● Stated problem 1:
Rewrite the records as a numbered list with no blank lines, starting at the beginning of the records and stopping after the line that contains "Eco-Friendly ID Products (73, 647)". Leave out the pictures.
● Stated problem 2:
Continue the piece on studying for the GRE from the point where it stops.
* START Source document *
The knowledge, or information and facts, tested on the GRE would include vocabulary words, properties of numbers, mathematical definitions, and mathematical formulas.
I’ve written in the past about lots of unique ways to learn vocabulary, but ultimately I think that the techniques for learning knowledge fit into four categories:
(1) Drill. This would include writing words and definitions, making and reviewing flashcards, listing out numbers that fit a certain property, and writing and re-writing formulae. All these methods have their place.
(2) Explain. It’s generally easier to remember something if you understand it. For that reason, trying to explain a fact is a good way to learn it. This category would include studying with a partner, defining a word using its roots, and proving a mathematical formula.
(3) Link. Tying new information to information you already know is a good way to remember it. This would include finding a vocabulary word in a TV show or song, linking a word to its antonym, using one math formula to remember another, or building more specific geometry rules from the rules you already know.
(4) Use. I find that the saying “use it or lose it” is pretty applicable to learning. This category would include using new vocabulary in conversation or emails, writing sentences with vocab words, and doing practice math exercises.
There’s probably not that much new here so far. But that’s the key: we’re only halfway done.
That’s not enough!
Many students feel frustrated with the GRE because they feel like they know and understand the underlying math or vocabulary, but still aren’t seeing their scores improve as much as they would like. If you’re in the boat, don’t panic!
If you feel like you understand the underlying material but aren’t seeing your score improve as quickly as you’d like, or even at all, it might be that you’ve only worked on the knowledge and haven’t yet worked on the skills. Or, you’ve worked on the skills, but in the wrong way.
It’s not that your time has been wasted – you need that underlying knowledge to succeed on the test. But on its own, it won’t be enough.
So, what are the skills we need, and how do we learn them?
* END Source document *
* START Records to use *
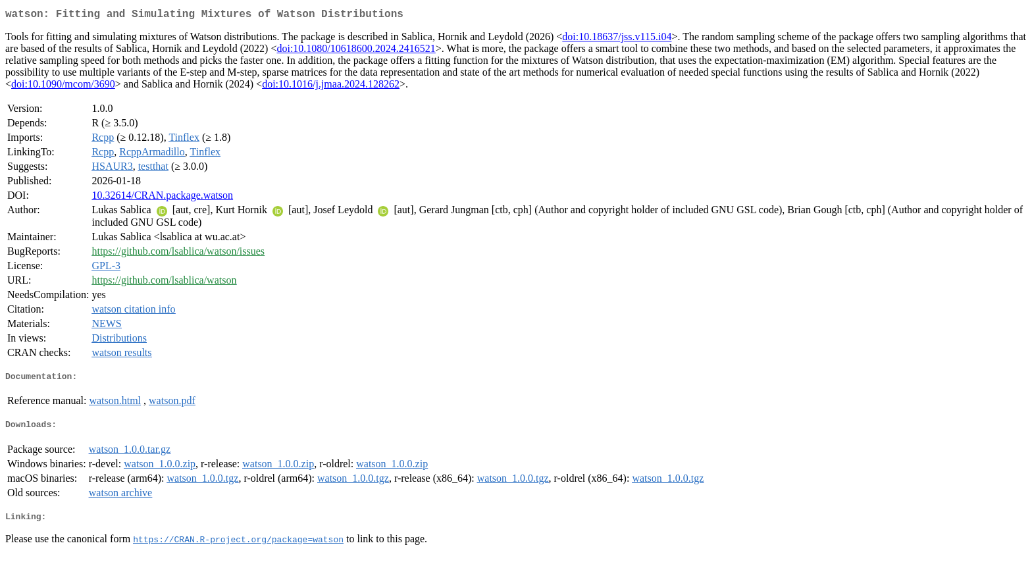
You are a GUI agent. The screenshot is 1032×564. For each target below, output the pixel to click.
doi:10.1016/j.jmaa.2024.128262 (331, 86)
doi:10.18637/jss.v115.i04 (616, 39)
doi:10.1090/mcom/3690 (63, 86)
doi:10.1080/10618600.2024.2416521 (355, 51)
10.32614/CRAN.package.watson (162, 197)
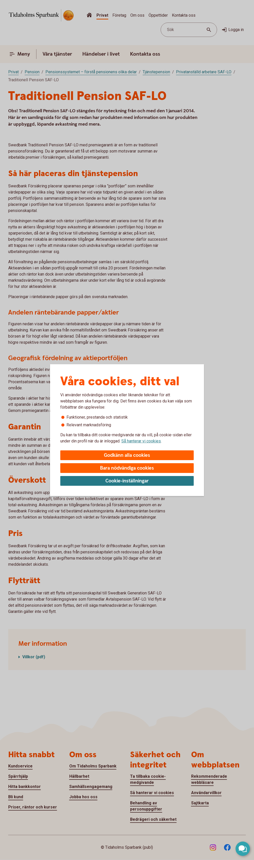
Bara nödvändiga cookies (127, 468)
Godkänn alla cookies (127, 455)
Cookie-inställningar (127, 481)
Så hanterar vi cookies (141, 441)
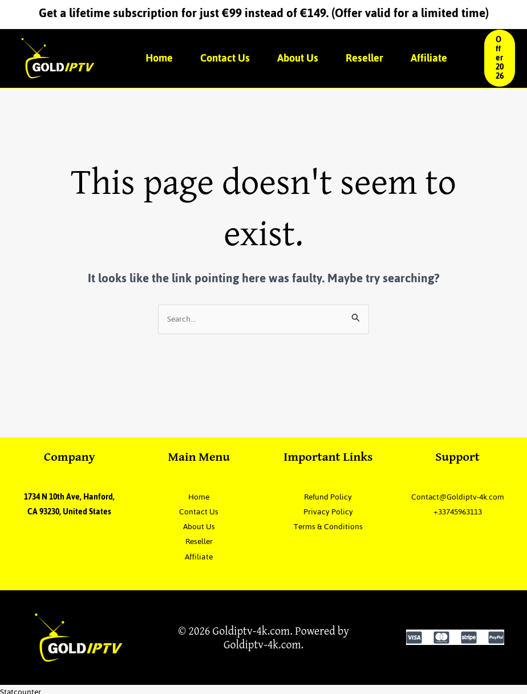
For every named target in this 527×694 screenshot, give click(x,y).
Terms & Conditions (328, 527)
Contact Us (225, 58)
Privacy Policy (328, 512)
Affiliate (429, 58)
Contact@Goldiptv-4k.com (457, 504)
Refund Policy (327, 497)
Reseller (364, 58)
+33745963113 (457, 527)
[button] (500, 58)
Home (159, 58)
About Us (297, 58)
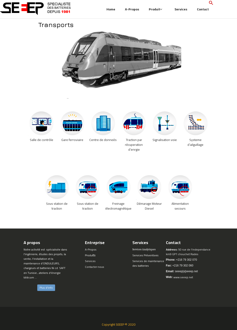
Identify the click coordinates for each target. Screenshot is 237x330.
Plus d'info (46, 287)
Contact (203, 9)
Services (181, 9)
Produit (155, 9)
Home (110, 9)
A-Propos (132, 9)
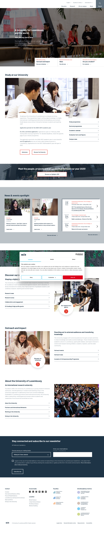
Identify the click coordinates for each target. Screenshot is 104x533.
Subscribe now (17, 471)
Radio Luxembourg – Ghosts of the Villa (82, 219)
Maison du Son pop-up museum (80, 229)
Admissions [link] (25, 152)
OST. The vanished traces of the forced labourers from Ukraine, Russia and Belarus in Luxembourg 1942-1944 (83, 208)
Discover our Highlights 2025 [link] (52, 174)
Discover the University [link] (39, 152)
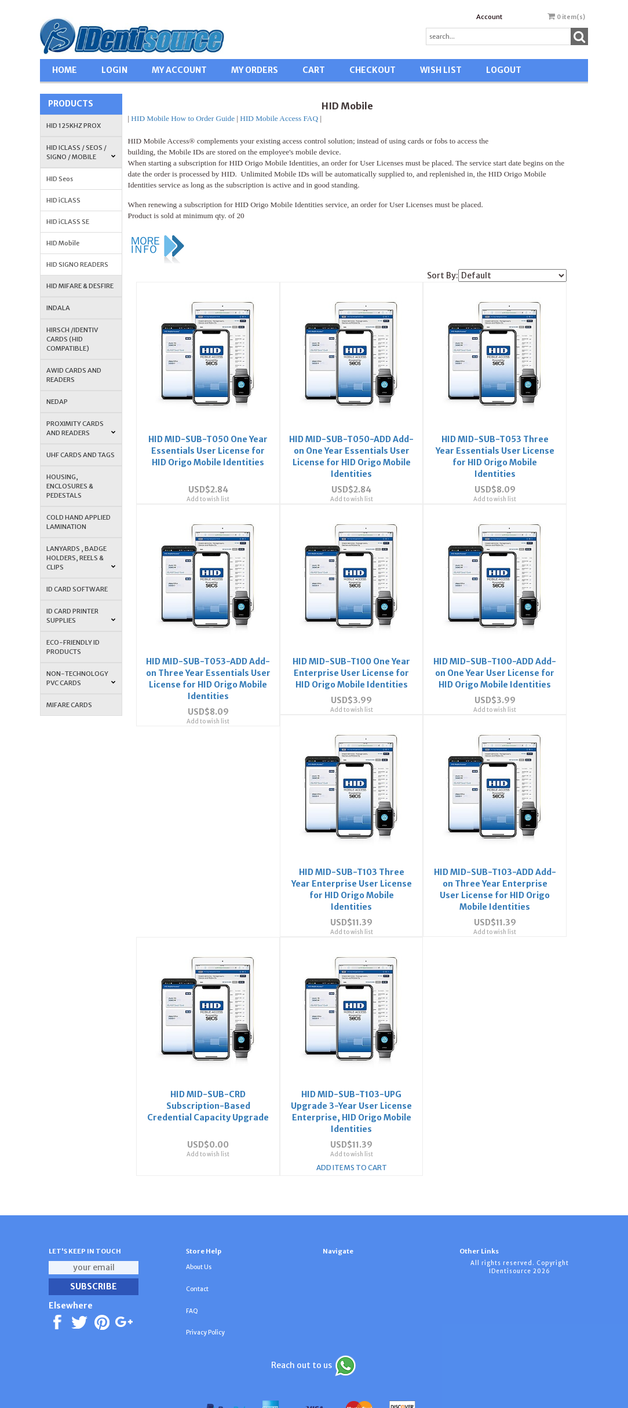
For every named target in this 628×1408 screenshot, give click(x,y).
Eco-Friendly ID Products (73, 647)
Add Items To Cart (208, 1137)
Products (70, 103)
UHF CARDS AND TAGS (80, 455)
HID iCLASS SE (67, 222)
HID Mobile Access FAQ (279, 118)
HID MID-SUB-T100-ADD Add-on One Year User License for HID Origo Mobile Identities (494, 652)
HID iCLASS (63, 200)
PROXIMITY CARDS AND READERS (81, 428)
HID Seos (59, 179)
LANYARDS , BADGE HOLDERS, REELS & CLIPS (81, 558)
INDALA (58, 308)
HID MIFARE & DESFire (80, 286)
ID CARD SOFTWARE (77, 589)
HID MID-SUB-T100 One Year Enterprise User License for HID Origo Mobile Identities (351, 652)
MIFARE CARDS (69, 705)
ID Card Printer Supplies (81, 615)
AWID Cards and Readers (73, 375)
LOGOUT (503, 70)
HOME (64, 70)
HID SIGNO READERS (77, 264)
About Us (198, 1236)
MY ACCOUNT (179, 70)
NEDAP (57, 402)
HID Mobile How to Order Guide (183, 118)
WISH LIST (441, 70)
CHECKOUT (372, 70)
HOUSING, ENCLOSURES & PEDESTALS (69, 486)
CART (313, 70)
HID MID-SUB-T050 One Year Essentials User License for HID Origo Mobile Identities (208, 440)
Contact (197, 1258)
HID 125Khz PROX (73, 126)
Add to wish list (208, 488)
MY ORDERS (254, 70)
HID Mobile (62, 243)
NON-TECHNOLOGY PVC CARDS (81, 678)
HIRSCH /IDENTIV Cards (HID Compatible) (72, 339)
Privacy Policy (205, 1302)
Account (489, 17)
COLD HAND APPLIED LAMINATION (78, 522)
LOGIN (114, 70)
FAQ (192, 1280)
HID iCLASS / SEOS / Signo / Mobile (81, 152)
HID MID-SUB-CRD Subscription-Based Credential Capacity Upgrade (495, 864)
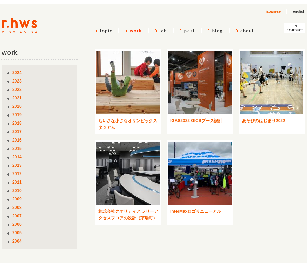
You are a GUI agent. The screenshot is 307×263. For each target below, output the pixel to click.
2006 (17, 224)
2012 (17, 173)
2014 (17, 156)
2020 (17, 106)
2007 (17, 215)
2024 (17, 72)
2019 (17, 114)
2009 (17, 199)
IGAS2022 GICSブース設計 (196, 120)
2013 (17, 165)
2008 (17, 207)
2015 (17, 148)
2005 (17, 232)
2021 (17, 98)
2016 (17, 140)
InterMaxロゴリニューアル (195, 211)
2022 (17, 89)
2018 (17, 123)
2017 (17, 131)
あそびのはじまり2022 (263, 120)
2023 (17, 81)
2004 (17, 241)
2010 (17, 190)
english (299, 11)
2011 (17, 182)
* END Records to use *
● Written response 1:
1. You are a GUI agent. The screenshot is 1032×564. For each target below, output the pixel to click.
2. doi:10.1016/j.jmaa.2024.128262 (331, 86)
3. doi:10.18637/jss.v115.i04 (616, 39)
4. doi:10.1090/mcom/3690 (63, 86)
5. doi:10.1080/10618600.2024.2416521 (355, 51)
6. 10.32614/CRAN.package.watson (162, 197)
7. Bara nödvändiga cookies (127, 468)
8. Godkänn alla cookies (127, 455)
9. Cookie-inställningar (127, 481)
10. Så hanterar vi cookies (141, 441)
11. For every named target in this 527×694 screenshot, give click(x,y).
12. Terms & Conditions (328, 527)
13. Contact Us (225, 58)
14. Privacy Policy (328, 512)
15. Affiliate (429, 58)
16. Contact@Goldiptv-4k.com (457, 504)
17. Refund Policy (327, 497)
18. Reseller (364, 58)
19. +33745963113 (457, 527)
20. [button] (500, 58)
21. Home (159, 58)
22. About Us (297, 58)
23. Identify the click coordinates for each target. Screenshot is 237x330.
24. Plus d'info (46, 287)
25. Contact (203, 9)
26. Services (181, 9)
27. Produit (155, 9)
28. Home (110, 9)
29. A-Propos (132, 9)
30. Identify the click coordinates for each target. Screenshot is 104x533.
31. Subscribe now (17, 471)
32. Radio Luxembourg – Ghosts of the Villa (82, 219)
33. Maison du Son pop-up museum (80, 229)
34. Admissions [link] (25, 152)
35. OST. The vanished traces of the forced labourers from Ukraine, Russia and Belarus in Luxembourg 1942-1944 (83, 208)
36. Discover our Highlights 2025 [link] (52, 174)
37. Discover the University [link] (39, 152)
38. For every named target in this 628×1408 screenshot, give click(x,y).
39. Eco-Friendly ID Products (73, 647)

● Written response 2:
Skills are learned differently than knowledge. You didn’t make flashcards to learn to play the piano. You didn’t learn to ice skate by writing the names of ice skating moves over and over in a book.
If you want to know the capital of Maine, and you don’t know, there’s no way to figure it out on your own. You have to look it up, and once you look it up, at least for that moment, you know the answer. That’s knowledge, and it’s often learned in that way: don’t know, give up, look at the answer, know, repeat.
Skills don’t work like that. If you show up at a piano lesson, and the teacher asks you to play a song for the first time, you’ll probably try it and make a lot of mistakes. What then? Well, what you don’t do is ask the teacher to play it for you and then say, “Oh yeah, that sounds right – I got it now!” and then move on without ever looking at it again.
I hope that piano lesson scenario sounds crazy to you. And similarly, I hope you can see why doing a math problem, getting it wrong, reading the answer, understanding it, and moving on is equally crazy. Being able to solve a math problem requires some underlying knowledge, but ultimately, it’s a skill, like playing the piano or running a marathon.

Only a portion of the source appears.